■ **Extracted text**
__________
Text: Kaisa Järvelä

FSD Probes Researcher Attitudes towards Open Access to Data

According to the query, archiving remains quite an uncommon practice in both the humanities and health and medical sciences. Still, more than 60 per cent of respondents said they would be likely to use FSD services.

In May 2015, the FSD conducted a researcher survey to probe attitudes towards data management and archiving in health and medical sciences and the humanities. The e-mail questionnaire was sent to a total of 1,428 researchers.

Although the response rate was quite low (ca 14 %), the survey still provided some valuable insight into archiving and data-sharing practices and attitudes in these fields of science. Of the respondents, 37 % were humanists, mostly historians.

Humanists aware of sponsors’ recommendations

Annaleena Okuloff, a Research Specialist at the FSD, believes that most respondents were, in one way or another, interested in data archiving.

Despite this, half did not know whether their organisation had any guidelines on long-term preservation of data or on providing access to data beyond the researcher or research team. This goes to prove the unfamiliarity of open access and data archiving in both the humanities and health and medical sciences.

Most humanist respondents (63 %) had heard of the open access recommendations from their funders, while only 35 % were familiar with publishers' requirements or recommendations. This result seems to indicate that in the humanities, too, open access publishing is not yet an established practice.

In health and medical sciences, pressure from the publishers' side is much stronger: of the health and medical science researchers who responded to the survey, half reported having been notified of open access recommendations or requirements by their publishers.

Humanists greenlight archiving

Although only 20 % of the humanist respondents considered depositing data in a separate data archive to be common practice in their field, more than half (52 %) said they would be willing to archive, while another 32 % would consider it. The vast majority of humanists (87 %) were of the opinion that the appropriate entity to perform the archiving would be a national data archive.

Although official archiving is still rare, humanists have a high tendency to share data between research groups: of the respondents, as many as 82 % identified this practice.

FSD services are fairly well known among humanists: 77 % of the surveyed researchers had at least heard of the archive. In health and medical sciences, the corresponding figure was much lower – only 50 %.

Although archiving is still quite an uncommon practice in both and health and medical sciences and the humanities well over half of respondents believed this would change: 63 % expected to use FSD services at some point in the future.
__________
Stored data
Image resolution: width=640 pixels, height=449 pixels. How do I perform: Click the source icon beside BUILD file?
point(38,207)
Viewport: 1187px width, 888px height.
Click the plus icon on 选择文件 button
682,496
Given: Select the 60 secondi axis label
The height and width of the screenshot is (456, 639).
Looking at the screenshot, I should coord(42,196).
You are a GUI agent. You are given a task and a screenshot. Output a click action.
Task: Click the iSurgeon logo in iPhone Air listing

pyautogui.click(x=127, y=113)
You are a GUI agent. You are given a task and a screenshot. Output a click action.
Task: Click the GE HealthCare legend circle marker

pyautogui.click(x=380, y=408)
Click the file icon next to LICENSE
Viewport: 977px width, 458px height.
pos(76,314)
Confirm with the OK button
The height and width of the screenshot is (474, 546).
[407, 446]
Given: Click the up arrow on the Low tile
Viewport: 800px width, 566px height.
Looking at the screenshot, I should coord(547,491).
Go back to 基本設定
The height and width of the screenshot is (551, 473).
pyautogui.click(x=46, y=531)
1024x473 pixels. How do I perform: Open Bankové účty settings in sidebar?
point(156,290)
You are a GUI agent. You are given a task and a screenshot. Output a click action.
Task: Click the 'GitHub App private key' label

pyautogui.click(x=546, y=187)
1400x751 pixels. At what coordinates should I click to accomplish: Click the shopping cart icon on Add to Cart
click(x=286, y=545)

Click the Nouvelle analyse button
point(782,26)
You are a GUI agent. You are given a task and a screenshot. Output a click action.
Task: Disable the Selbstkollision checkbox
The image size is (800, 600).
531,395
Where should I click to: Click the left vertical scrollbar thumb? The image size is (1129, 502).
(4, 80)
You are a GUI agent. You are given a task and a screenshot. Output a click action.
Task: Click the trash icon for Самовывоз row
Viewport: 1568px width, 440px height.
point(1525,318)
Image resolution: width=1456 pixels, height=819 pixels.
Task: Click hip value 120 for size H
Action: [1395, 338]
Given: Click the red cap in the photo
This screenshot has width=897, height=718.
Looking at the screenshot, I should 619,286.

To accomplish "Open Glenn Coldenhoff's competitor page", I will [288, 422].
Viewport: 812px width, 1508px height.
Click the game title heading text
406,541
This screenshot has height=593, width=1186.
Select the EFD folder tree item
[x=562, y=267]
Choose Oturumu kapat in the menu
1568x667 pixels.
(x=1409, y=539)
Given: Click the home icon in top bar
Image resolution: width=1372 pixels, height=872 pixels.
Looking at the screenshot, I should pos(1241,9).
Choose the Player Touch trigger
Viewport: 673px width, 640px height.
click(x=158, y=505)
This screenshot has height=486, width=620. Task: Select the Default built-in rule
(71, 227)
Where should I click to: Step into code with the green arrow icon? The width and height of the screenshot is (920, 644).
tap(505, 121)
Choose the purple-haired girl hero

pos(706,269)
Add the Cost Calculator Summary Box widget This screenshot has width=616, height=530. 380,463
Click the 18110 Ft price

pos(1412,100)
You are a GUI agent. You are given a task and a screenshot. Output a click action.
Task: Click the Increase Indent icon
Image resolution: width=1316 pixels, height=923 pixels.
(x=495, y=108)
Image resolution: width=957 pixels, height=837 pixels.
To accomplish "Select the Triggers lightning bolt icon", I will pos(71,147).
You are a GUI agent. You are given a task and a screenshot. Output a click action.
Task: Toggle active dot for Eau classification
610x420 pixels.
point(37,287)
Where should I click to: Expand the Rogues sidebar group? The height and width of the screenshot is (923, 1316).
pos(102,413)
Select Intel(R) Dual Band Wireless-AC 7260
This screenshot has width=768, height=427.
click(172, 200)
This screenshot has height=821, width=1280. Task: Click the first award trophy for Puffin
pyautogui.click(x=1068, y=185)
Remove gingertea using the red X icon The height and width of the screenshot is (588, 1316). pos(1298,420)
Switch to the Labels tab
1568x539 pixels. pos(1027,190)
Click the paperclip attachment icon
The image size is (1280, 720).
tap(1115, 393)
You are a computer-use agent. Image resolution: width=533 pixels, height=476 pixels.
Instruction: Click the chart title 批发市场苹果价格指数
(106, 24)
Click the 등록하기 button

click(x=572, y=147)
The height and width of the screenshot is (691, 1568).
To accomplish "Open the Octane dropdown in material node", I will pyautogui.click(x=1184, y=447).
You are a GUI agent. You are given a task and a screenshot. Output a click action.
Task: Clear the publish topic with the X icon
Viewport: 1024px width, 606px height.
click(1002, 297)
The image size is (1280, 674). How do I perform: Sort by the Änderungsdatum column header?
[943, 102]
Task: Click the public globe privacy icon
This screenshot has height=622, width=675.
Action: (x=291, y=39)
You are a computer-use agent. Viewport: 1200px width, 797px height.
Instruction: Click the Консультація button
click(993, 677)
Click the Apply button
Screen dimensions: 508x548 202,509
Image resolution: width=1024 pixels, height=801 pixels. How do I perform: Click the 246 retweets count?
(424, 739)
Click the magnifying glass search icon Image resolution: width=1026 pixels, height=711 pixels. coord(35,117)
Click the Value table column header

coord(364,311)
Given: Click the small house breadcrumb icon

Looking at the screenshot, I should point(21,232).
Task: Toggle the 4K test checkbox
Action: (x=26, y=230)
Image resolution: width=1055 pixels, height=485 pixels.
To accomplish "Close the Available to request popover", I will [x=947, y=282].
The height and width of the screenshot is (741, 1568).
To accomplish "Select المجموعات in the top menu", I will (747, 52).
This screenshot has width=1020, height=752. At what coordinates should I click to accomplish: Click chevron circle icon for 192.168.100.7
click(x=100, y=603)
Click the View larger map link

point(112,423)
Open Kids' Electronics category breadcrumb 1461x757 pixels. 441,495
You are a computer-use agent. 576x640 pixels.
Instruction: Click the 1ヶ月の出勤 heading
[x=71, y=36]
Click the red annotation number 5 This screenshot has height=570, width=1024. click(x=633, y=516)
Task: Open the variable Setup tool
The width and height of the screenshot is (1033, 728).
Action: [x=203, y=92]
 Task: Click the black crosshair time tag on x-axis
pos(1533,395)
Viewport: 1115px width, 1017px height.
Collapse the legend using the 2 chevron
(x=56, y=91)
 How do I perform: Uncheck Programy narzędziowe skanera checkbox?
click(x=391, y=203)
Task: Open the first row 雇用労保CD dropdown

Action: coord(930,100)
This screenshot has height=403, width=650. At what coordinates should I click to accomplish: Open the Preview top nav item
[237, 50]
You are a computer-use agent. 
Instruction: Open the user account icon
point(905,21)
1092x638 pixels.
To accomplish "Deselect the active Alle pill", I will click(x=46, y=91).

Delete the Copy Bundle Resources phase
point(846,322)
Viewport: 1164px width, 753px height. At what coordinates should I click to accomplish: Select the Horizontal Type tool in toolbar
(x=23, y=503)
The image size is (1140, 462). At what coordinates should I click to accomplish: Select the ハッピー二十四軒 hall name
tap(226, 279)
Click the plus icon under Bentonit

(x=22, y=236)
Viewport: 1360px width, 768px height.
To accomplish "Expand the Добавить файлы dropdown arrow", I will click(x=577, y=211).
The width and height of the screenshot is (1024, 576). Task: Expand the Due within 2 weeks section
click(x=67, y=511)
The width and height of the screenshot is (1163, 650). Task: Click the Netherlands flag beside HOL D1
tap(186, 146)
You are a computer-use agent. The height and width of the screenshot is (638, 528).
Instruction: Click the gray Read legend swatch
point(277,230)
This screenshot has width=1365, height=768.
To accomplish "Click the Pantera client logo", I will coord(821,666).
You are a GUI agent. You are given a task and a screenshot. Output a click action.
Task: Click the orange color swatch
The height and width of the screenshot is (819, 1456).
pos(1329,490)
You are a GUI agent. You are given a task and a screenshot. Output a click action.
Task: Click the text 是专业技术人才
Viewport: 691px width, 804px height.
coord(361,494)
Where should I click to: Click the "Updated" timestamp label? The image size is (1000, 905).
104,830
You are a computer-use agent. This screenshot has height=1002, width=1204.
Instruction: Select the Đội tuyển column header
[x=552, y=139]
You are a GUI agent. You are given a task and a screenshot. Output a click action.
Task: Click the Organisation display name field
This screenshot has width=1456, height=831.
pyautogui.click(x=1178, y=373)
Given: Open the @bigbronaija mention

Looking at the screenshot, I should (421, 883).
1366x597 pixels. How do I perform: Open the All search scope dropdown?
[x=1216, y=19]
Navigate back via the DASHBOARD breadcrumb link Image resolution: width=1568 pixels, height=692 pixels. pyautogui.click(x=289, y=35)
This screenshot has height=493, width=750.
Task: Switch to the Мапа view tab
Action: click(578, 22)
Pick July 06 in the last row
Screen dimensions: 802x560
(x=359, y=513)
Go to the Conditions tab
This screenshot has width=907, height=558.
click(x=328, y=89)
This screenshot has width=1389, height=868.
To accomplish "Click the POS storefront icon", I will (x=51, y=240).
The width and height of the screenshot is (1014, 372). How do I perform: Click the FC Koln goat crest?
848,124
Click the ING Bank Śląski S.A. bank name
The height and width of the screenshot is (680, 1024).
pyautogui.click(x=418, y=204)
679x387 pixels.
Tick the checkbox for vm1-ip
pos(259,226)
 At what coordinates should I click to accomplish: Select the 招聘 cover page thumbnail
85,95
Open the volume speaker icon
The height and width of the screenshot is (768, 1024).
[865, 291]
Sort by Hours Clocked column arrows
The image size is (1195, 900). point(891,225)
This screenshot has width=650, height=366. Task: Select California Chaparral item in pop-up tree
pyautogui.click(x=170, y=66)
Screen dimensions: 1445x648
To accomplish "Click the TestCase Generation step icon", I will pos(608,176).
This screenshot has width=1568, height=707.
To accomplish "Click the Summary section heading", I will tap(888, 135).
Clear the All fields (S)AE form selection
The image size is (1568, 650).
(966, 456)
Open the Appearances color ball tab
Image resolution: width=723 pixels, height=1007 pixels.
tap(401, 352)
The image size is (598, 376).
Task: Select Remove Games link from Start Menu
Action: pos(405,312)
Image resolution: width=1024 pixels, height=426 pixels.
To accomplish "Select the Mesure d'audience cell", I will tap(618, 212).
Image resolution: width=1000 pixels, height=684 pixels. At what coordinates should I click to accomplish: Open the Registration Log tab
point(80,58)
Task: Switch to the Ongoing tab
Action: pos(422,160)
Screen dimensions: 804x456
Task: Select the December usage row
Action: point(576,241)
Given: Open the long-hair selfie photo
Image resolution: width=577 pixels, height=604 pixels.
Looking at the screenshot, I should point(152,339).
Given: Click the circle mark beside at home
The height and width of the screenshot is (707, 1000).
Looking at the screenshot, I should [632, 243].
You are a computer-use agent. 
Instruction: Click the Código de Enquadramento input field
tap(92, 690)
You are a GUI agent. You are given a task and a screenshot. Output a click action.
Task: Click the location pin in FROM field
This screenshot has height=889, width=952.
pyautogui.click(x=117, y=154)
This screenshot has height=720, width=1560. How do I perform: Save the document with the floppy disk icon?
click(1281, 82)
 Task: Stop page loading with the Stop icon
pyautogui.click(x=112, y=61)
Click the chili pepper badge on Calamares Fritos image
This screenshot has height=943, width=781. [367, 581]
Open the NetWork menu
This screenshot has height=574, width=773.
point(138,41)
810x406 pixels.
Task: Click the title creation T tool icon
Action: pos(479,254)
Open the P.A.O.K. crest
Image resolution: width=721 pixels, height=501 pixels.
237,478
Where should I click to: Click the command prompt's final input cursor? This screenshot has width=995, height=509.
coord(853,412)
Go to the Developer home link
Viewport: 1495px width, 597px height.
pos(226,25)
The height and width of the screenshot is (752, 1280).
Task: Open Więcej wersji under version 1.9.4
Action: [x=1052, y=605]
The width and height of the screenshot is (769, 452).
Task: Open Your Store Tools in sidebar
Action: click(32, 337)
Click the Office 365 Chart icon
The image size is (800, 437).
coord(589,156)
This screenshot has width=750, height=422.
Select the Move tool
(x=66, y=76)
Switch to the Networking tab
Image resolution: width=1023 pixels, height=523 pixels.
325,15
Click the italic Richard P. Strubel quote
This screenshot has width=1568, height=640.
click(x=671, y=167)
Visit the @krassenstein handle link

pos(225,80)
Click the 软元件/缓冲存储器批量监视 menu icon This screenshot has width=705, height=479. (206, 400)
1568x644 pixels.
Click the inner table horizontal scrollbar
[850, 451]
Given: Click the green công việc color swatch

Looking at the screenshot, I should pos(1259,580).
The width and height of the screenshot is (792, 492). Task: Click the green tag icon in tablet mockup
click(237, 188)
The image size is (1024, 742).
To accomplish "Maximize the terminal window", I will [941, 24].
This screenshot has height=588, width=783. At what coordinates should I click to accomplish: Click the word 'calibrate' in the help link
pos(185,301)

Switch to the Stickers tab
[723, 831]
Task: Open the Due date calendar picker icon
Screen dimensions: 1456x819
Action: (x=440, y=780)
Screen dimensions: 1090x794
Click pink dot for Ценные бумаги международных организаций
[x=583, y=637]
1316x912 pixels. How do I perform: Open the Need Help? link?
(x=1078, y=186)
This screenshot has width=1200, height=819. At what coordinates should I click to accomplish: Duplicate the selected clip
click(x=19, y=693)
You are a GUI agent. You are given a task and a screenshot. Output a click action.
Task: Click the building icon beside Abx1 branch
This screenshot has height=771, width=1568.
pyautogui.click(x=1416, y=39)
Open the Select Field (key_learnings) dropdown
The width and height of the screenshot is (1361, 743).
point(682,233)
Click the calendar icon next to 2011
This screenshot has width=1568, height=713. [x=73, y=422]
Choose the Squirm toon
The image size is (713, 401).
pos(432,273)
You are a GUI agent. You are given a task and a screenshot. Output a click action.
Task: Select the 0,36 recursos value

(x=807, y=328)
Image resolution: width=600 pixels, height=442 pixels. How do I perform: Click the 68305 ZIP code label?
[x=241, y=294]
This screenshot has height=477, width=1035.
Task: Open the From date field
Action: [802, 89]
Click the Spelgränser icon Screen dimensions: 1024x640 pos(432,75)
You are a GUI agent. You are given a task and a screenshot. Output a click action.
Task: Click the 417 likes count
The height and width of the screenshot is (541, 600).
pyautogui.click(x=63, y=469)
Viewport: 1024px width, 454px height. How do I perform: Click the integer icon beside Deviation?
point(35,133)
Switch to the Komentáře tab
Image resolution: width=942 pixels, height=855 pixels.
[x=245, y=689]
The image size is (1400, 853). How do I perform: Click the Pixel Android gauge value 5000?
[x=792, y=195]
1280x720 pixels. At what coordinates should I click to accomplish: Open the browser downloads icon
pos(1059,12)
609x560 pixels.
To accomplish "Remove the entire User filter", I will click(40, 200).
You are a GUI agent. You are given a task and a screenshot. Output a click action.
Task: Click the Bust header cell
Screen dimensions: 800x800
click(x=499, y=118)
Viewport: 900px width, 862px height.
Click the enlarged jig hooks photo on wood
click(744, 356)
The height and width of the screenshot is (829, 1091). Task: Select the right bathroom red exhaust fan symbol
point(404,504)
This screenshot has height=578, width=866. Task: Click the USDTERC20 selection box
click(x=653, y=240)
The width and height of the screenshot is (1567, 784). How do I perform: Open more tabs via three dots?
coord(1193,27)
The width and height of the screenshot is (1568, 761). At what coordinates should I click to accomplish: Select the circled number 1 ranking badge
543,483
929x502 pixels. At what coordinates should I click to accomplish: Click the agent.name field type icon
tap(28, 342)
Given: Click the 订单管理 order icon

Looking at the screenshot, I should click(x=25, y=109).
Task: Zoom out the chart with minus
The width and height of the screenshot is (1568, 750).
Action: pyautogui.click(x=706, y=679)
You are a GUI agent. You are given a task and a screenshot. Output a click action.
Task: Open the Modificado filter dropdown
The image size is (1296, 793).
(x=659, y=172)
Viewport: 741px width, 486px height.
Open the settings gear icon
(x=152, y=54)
__________
■ **Tasks**
A – Answer these questions using the article on the FSD researcher survey:
(i) To how many researchers was the e-mail questionnaire sent?
(ii) What percentage of humanist respondents had heard of the open access recommendations from their funders?
(iii) Among health and medical science researchers, what percentage had at least heard of the FSD?
B – Return the passage of the article on the FSD researcher survey between "Humanists greenlight archiving" and "identified this practice.", inclusive.
C – Rewrite as a bulleted list the paragraph of the article on the FSD researcher survey that begins "Although only 20 % of the humanist respondents".

■ **Responses by task**
A –
(i) 1,428
(ii) 63 %
(iii) 50 %

B –
Humanists greenlight archiving

Although only 20 % of the humanist respondents considered depositing data in a separate data archive to be common practice in their field, more than half (52 %) said they would be willing to archive, while another 32 % would consider it. The vast majority of humanists (87 %) were of the opinion that the appropriate entity to perform the archiving would be a national data archive.

Although official archiving is still rare, humanists have a high tendency to share data between research groups: of the respondents, as many as 82 % identified this practice.

C –
- 20 % of humanist respondents considered depositing data in a separate data archive to be common practice in their field.
- 52 % said they would be willing to archive, and another 32 % would consider it.
- 87 % thought a national data archive would be the appropriate entity to perform the archiving.